▶ Exercise requirements
After locating the line with "Where should I", set down that line and all the lines that follow it, unchanged, to the end of the records; omit the pictures.
---------------
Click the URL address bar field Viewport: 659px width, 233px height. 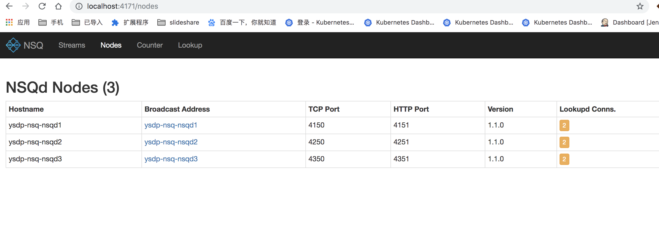(x=343, y=6)
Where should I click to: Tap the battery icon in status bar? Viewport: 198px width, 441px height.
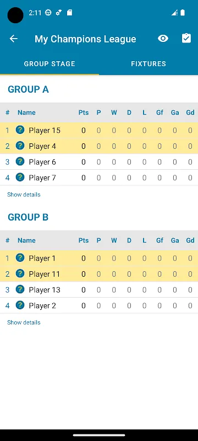[183, 13]

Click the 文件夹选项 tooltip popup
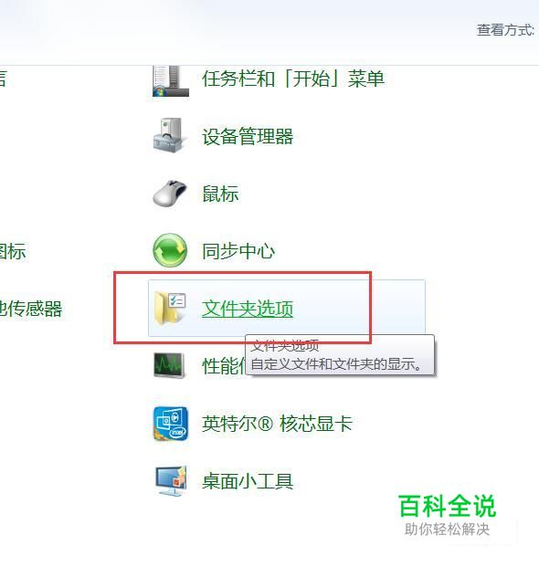340,355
---------------
▶ Finished task
Where should I click to: Tap the battery icon in status bar? Viewport: 198px width, 441px height.
[183, 13]

Click the 文件夹选项 tooltip popup
340,355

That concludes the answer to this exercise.